Às vezes, o exotismo é o que basta para que uma cinematografia estoure no circuito dos festivais e salas de arte. Foi assim que a célebre “quinta geração” do cinema chinês entrou no mapa, com o Terra Amarela (1984) de Chen Kaige e o Sorgo Vermelho (1988) de Zhang Yimou e que primeiro chamaram atenção diretores iranianos como Abbas Kiarostami (Onde Fica a Casa do Meu Amigo?, 1987), Jafar Panahi (O Balão Branco, 1995) e Mohsen Makhmalbaf (Gabbeh, 1996). No caso das ex-repúblicas soviéticas da Ásia Central, porém, o problema talvez seja o oposto — um olhar estrangeiro demais. Títulos cazaques, tadjiques, quirguizes, turcomenos ou uzbeques são por aqui coisa de outro mundo. Agora um filme do Azerbaijão, país de 10 milhões de habitantes da Eurásia, tem sua chance — e, apesar do nome de chanchada, De Quem É o Sutiã? (The Bra, Azerbaijão/Alemanha, 2018), já em cartaz no país, é um exemplar encantador da singeleza que vez ou outra faz essas produções atravessar fronteiras.

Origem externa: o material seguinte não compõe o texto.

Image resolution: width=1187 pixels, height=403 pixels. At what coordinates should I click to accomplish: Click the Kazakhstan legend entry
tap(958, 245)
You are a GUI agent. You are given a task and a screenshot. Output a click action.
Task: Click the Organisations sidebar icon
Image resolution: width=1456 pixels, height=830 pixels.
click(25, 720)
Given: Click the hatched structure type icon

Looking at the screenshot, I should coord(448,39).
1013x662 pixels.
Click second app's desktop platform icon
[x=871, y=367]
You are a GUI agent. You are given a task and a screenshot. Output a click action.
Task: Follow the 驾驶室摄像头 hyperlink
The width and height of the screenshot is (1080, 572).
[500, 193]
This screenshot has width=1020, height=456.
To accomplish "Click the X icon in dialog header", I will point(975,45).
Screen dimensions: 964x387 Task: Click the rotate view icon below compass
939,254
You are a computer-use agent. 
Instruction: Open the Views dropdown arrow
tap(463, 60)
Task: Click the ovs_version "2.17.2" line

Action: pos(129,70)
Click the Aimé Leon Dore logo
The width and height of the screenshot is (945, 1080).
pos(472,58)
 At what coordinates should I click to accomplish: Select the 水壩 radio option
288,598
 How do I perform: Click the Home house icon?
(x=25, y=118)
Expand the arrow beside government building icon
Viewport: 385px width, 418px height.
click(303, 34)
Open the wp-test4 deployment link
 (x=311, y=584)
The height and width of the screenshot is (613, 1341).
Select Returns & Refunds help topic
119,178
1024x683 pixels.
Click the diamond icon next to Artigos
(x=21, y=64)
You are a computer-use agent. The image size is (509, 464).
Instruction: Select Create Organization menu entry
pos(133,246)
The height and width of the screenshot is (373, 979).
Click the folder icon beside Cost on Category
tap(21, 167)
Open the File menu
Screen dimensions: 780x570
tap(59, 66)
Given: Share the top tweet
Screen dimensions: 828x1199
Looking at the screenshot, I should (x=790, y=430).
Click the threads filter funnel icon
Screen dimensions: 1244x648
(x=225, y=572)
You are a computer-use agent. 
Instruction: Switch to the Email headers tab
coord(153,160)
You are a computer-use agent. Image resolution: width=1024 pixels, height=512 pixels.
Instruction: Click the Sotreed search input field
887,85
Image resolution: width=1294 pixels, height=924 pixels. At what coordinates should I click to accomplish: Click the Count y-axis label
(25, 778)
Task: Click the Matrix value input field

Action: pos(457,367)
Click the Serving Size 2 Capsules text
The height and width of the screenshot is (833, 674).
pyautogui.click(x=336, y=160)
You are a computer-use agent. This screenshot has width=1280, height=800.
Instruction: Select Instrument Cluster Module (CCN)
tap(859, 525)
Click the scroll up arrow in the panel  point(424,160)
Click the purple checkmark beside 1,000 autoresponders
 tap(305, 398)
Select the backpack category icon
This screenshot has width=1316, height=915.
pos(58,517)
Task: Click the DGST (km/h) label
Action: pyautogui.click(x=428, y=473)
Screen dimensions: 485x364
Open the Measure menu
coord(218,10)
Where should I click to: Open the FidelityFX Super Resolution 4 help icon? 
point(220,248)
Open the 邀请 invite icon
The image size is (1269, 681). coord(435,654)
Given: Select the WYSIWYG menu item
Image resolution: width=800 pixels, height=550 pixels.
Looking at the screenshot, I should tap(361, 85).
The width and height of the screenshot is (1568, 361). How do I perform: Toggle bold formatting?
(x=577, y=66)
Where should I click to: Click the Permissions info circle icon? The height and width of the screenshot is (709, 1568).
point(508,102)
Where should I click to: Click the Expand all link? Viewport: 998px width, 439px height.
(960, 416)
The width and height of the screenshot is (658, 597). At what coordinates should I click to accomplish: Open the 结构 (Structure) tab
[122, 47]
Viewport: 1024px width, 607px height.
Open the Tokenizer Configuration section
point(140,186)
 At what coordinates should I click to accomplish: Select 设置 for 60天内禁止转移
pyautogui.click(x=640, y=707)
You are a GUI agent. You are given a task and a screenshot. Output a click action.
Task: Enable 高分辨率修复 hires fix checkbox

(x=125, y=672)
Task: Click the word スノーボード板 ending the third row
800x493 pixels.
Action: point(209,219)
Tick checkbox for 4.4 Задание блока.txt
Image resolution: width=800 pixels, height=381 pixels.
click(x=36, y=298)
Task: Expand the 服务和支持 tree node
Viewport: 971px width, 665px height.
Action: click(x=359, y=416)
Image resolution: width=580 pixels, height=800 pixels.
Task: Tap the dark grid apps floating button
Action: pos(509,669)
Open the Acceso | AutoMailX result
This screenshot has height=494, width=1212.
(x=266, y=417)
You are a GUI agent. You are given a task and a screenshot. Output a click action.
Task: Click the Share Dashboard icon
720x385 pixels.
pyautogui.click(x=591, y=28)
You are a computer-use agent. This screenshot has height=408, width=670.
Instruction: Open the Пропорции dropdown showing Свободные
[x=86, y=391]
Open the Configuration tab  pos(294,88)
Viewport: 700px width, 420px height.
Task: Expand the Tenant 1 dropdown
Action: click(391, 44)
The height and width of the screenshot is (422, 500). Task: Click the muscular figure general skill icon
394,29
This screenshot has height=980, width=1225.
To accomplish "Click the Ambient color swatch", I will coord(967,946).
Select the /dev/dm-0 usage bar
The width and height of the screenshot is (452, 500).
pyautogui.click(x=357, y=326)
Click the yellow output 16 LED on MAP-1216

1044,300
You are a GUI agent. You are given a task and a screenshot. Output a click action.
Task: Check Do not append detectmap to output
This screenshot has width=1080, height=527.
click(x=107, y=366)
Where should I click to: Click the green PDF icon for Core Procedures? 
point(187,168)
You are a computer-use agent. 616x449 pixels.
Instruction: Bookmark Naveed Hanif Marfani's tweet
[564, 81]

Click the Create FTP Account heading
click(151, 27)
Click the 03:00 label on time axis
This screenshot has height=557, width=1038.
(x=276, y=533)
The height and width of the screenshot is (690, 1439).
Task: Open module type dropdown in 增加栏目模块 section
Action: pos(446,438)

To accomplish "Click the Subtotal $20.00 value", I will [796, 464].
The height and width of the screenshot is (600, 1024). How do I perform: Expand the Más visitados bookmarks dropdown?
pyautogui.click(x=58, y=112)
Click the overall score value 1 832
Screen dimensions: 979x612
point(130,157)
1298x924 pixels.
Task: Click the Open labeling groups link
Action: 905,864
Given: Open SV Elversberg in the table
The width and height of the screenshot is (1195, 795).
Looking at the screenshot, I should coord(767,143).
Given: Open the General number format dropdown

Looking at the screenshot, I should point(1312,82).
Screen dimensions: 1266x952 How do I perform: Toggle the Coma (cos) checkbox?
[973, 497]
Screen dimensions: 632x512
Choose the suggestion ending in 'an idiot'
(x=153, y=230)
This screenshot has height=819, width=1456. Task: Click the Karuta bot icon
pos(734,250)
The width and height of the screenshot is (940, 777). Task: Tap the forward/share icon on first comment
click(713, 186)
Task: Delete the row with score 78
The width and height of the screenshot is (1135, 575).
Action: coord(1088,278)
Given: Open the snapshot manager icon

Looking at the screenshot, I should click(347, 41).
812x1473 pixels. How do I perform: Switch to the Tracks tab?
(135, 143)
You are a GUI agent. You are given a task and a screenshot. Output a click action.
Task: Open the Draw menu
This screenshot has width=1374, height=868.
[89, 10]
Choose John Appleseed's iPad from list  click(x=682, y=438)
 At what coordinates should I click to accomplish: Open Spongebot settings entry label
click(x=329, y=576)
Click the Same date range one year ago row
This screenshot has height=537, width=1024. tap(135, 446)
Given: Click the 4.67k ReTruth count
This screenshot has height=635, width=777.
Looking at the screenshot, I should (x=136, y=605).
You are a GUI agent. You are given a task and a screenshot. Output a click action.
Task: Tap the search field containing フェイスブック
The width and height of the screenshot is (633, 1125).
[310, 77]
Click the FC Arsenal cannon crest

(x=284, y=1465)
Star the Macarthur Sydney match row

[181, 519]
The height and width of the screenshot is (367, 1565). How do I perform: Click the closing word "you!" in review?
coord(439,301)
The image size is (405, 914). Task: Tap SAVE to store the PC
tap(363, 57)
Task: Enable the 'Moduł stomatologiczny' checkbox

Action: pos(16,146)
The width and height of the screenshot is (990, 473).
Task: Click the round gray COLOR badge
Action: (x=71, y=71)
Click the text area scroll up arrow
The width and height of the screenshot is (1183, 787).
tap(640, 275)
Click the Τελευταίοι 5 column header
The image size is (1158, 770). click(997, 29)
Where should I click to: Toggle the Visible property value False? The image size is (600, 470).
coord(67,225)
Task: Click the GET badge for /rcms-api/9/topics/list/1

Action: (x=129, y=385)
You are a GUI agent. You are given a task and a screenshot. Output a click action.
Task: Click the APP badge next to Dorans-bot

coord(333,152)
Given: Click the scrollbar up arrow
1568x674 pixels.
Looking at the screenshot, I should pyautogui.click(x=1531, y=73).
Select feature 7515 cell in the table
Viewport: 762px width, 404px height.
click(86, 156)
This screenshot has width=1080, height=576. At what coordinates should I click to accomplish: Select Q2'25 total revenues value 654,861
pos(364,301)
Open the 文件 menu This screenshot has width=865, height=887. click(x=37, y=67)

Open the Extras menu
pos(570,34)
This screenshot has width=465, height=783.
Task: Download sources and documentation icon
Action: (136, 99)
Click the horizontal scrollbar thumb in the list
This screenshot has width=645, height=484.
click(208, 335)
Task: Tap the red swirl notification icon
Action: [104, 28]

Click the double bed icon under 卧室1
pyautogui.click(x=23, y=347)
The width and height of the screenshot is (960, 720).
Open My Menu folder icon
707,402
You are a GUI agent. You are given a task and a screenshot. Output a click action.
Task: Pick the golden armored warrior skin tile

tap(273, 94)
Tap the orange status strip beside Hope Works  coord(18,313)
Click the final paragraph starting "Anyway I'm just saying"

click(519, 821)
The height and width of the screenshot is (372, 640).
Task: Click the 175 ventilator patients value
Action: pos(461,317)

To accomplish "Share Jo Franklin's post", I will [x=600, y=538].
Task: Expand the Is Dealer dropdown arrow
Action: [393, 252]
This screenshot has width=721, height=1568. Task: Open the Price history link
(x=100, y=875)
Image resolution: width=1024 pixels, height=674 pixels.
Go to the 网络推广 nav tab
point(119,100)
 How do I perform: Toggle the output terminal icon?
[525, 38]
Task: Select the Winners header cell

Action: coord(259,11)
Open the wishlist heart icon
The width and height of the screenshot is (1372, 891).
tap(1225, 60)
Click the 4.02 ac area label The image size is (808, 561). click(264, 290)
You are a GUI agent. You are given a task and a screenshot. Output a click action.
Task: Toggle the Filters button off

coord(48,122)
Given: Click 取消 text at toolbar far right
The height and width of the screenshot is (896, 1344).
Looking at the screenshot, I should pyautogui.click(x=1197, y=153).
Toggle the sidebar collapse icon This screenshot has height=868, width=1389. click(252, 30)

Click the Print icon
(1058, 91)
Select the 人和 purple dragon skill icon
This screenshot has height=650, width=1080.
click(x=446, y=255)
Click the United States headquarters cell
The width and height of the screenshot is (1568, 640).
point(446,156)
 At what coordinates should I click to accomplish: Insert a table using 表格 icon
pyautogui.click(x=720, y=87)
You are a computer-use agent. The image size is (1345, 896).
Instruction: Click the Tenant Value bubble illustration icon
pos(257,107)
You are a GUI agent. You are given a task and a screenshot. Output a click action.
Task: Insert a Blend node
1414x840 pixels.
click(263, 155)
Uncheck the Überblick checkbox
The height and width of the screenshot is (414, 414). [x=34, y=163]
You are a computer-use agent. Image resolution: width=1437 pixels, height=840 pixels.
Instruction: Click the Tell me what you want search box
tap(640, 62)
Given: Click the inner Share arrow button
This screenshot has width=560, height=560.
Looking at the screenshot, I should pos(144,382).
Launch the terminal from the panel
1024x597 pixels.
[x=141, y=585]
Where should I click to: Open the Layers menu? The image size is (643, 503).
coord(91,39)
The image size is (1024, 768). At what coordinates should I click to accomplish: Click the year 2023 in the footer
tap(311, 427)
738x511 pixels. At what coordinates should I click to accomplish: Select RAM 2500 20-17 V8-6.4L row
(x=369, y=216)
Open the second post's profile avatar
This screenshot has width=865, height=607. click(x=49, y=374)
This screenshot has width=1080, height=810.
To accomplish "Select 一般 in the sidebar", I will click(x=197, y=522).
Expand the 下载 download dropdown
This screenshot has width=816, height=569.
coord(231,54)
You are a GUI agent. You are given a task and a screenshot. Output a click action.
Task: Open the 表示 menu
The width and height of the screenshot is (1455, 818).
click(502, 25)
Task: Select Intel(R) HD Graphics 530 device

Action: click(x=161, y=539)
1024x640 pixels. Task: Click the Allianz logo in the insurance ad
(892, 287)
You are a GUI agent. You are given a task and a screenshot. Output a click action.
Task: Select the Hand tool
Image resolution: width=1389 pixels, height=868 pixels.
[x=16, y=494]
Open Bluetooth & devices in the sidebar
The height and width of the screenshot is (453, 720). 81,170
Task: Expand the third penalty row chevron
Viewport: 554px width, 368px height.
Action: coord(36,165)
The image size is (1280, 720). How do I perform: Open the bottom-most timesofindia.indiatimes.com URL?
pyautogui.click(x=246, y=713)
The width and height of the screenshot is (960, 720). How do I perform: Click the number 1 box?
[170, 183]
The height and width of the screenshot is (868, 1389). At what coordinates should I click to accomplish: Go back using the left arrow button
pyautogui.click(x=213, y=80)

Rodada pelo alemão Veit Helmer nos arrabaldes da capital, Baku, a história — sem nenhum diálogo — trata de Nurlan (Pedrag Manojlovic), maquinista de um trem de carga que passa quase encostado às casas de um bairro pobre, fazendo com que os moradores corram a recolher cadeiras, varais e crianças dos trilhos. Nurlan, já de certa idade e muito solitário, sempre devolve os objetos que se enroscam na locomotiva. No dia de sua aposentadoria, ele encontra nela um sutiã azul e encena um conto de Cinderela, em que a peça de roupa faz as vezes do sapatinho de cristal. Como o trem do qual se podem ver relances da rua ou do interior das casas, o filme proporciona uma espiadela em algo longínquo que, por um instante, fica extremamente próximo.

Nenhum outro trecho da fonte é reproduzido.